== PROBLEM 1 ==
List every attorney named in the court opinion.
== PROBLEM 2 ==
According to the court opinion, on what dates did the trial take place?
== PROBLEM 3 ==
From the court opinion, return the passage from "Before Judges Yannotti" to "and on the brief)." word for word.

== READING TEXT ==
STATE OF NEW JERSEY,

Plaintiff-Respondent,

v.

JOSE W. ROSARIO,

Defendant-Appellant.

____________________________________________

November 29, 2016

 

Submitted October 18, 2016 Decided

Before Judges Yannotti and Gilson.

On appeal from Superior Court of New Jersey, Law Division, Bergen County, Indictment No. 03-07-1385.

Joseph E. Krakora, Public Defender, attorney for appellant (Mark Zavotsky, Designated Counsel, on the brief).

Christopher S. Porrino, Attorney General, attorney for respondent (Jenny M. Hsu, Deputy Attorney General, of counsel and on the brief).

PER CURIAM

Defendant Jose W. Rosario appeals from an order entered by the Law Division on July 31, 2014, which denied his petition for post-conviction relief (PCR). We affirm.

I.

Defendant was charged with second-degree distribution of a controlled dangerous substance (CDS), N.J.S.A. 2C:35-5(a)(1) and (b)(2) (count one); first-degree possession of CDS with intent to distribute, N.J.S.A. 2C:35-5(a)(1) and (b)(1) (count two); third-degree possession of CDS, N.J.S.A. 2C:35-10(a)(1) (count three); second-degree possession of a firearm while committing certain drug-related offenses, N.J.S.A. 2C:39-4.1(a) (count four); third-degree unlawful possession of a firearm without a permit, N.J.S.A. 2C:39-4(b) (count five); fourth-degree unlawful possession of hollow nose bullets, N.J.S.A. 2C:39-3(f) (count six); second-degree possession of a firearm while committing certain drug-related offenses, N.J.S.A. 2C:39-4.1(a) (count seven); possession of a firearm without a permit, N.J.S.A. 2C:39-5(b) (count eight); and fourth-degree unlawful possession of hollow nose bullets, N.J.S.A. 2C:39-5(f) (count nine).1

Defendant was tried in absentia. The trial took place on May 4 and 5, 2004. At the trial, the State presented evidence that in January 2003, Detectives Israel Brown and Michael Perez of the Bergen County Narcotics Task Force went with a confidential informant to a restaurant in North Bergen to purchase cocaine from defendant. Perez and the informant exited the restaurant and observed defendant arrive in a green minivan. Perez and the informant entered the van and discussed the purchase of an ounce of cocaine with defendant.

Perez also stated he was interested in making a larger purchase, and defendant told Perez he could provide him "with anything that [he] wanted." The informant gave defendant $700, and he provided Perez with an ounce of cocaine. After further discussions, defendant agreed to sell Perez three kilograms of cocaine for $69,000 the following day. A field test confirmed that the substance that Perez purchased from defendant was cocaine.

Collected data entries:
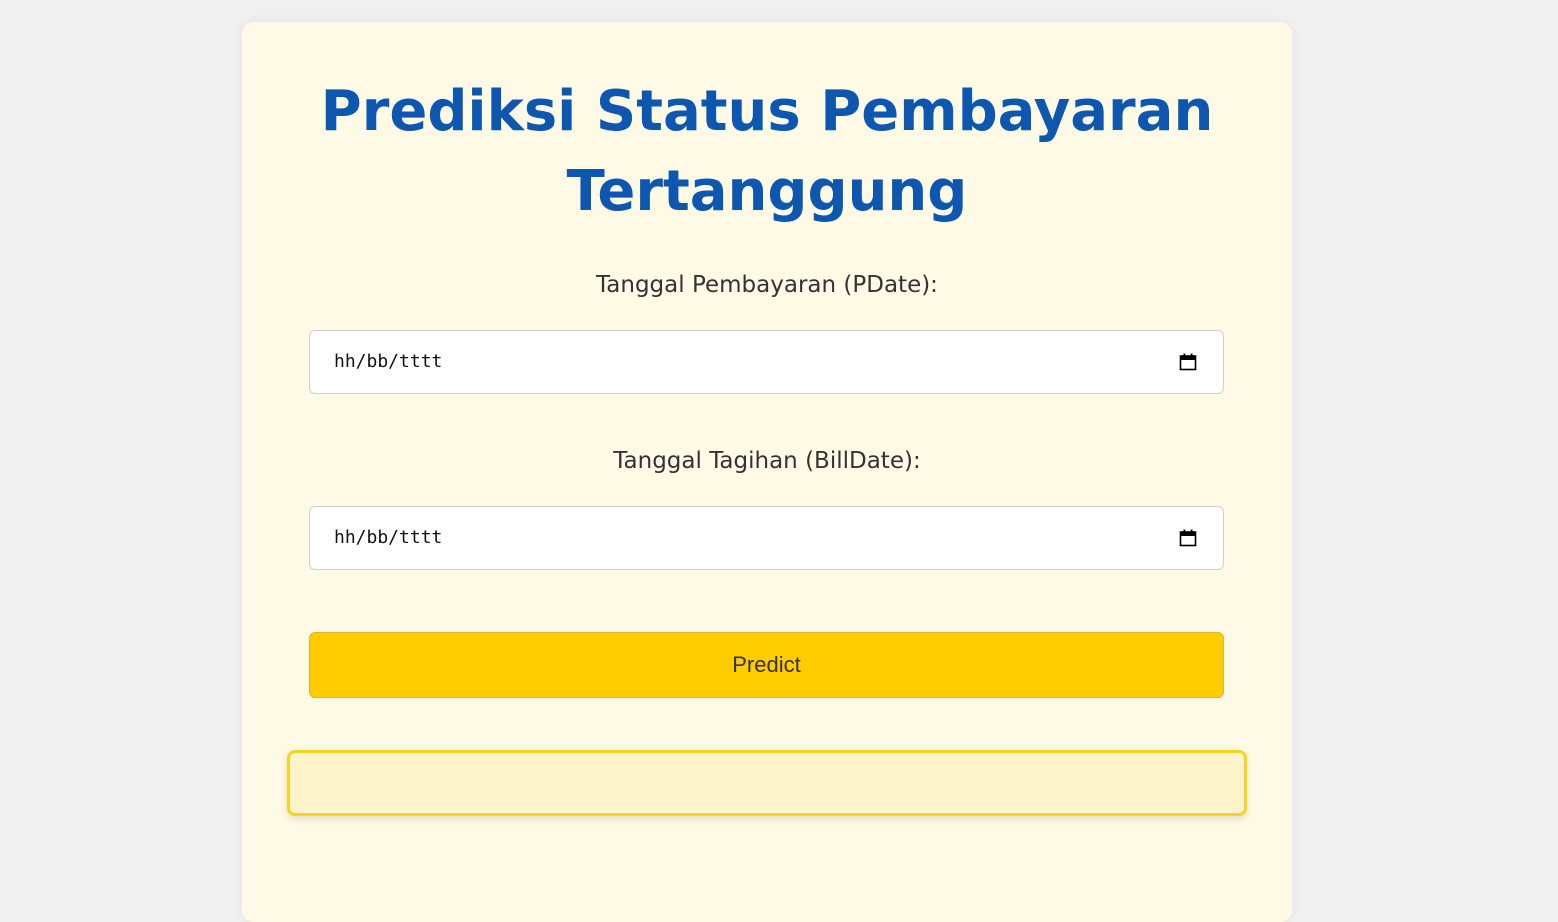 The width and height of the screenshot is (1558, 922). What do you see at coordinates (767, 112) in the screenshot?
I see `page-title-line-1: Prediksi Status Pembayaran` at bounding box center [767, 112].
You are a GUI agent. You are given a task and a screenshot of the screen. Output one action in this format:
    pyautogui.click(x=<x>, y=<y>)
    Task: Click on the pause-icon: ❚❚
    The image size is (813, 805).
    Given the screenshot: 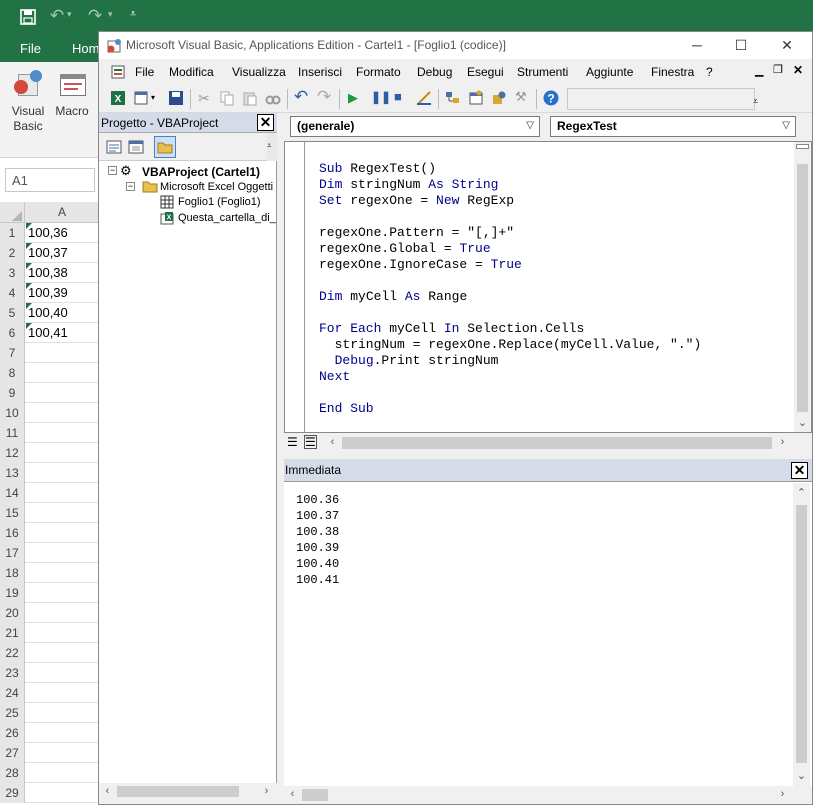 What is the action you would take?
    pyautogui.click(x=381, y=97)
    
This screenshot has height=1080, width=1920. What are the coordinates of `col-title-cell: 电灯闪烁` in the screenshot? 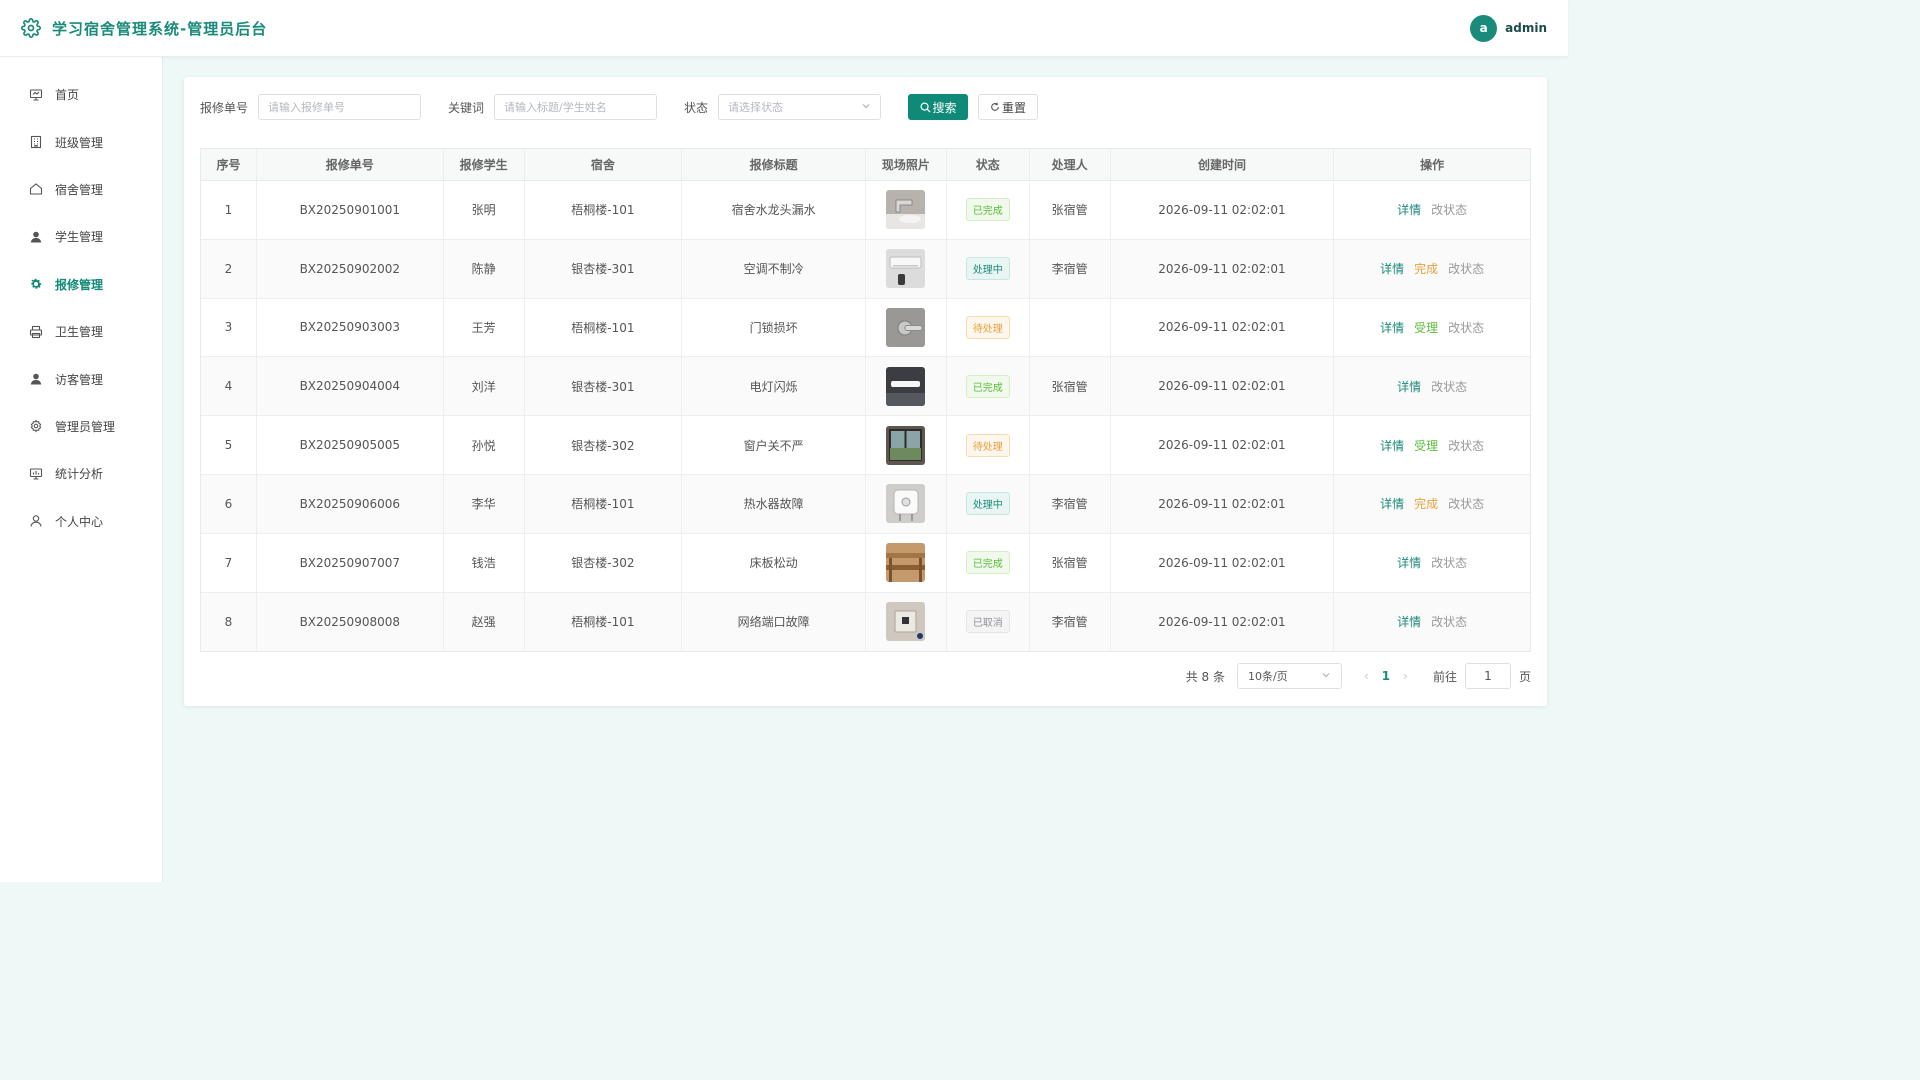 It's located at (774, 386).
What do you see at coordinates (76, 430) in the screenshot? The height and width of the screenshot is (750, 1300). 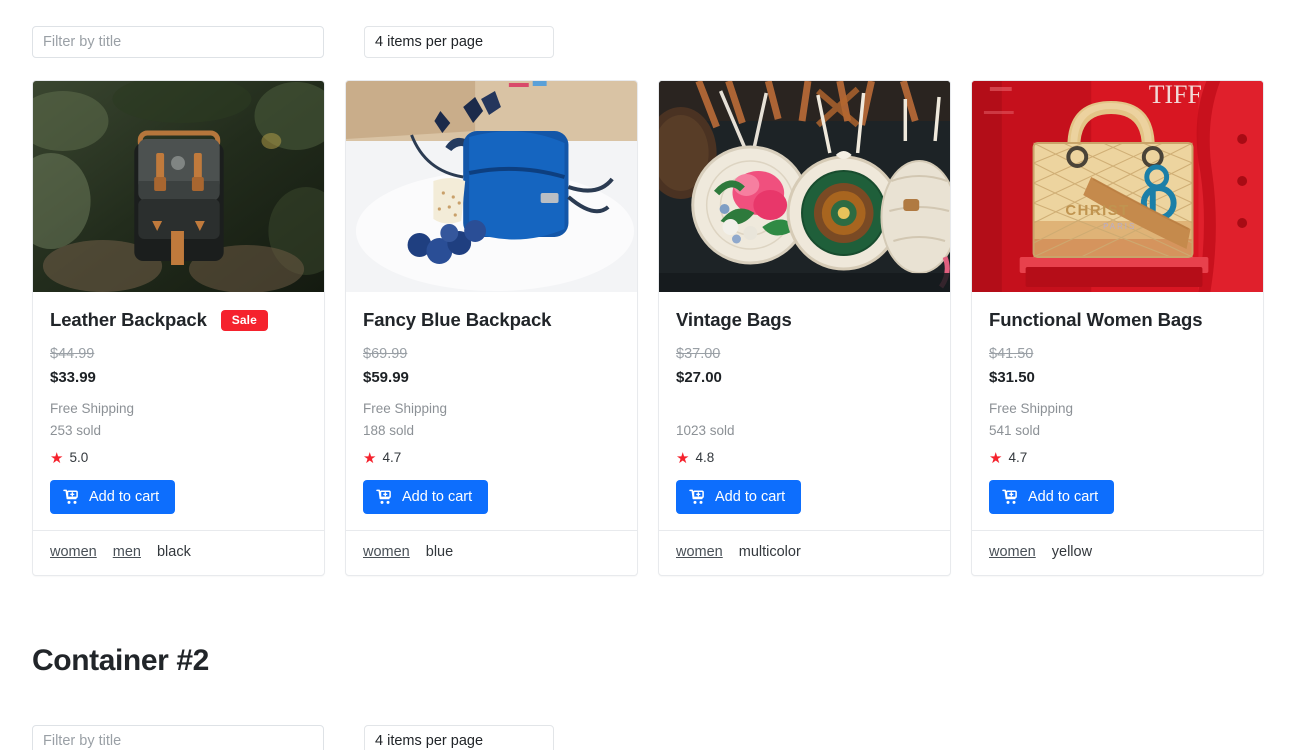 I see `sold-count: 253 sold` at bounding box center [76, 430].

== ANSWER BOX 1 ==
Joseph E. Krakora
Mark Zavotsky
Christopher S. Porrino
Jenny M. Hsu

== ANSWER BOX 2 ==
May 4 and 5, 2004.

== ANSWER BOX 3 ==
Before Judges Yannotti and Gilson.

On appeal from Superior Court of New Jersey, Law Division, Bergen County, Indictment No. 03-07-1385.

Joseph E. Krakora, Public Defender, attorney for appellant (Mark Zavotsky, Designated Counsel, on the brief).

Christopher S. Porrino, Attorney General, attorney for respondent (Jenny M. Hsu, Deputy Attorney General, of counsel and on the brief).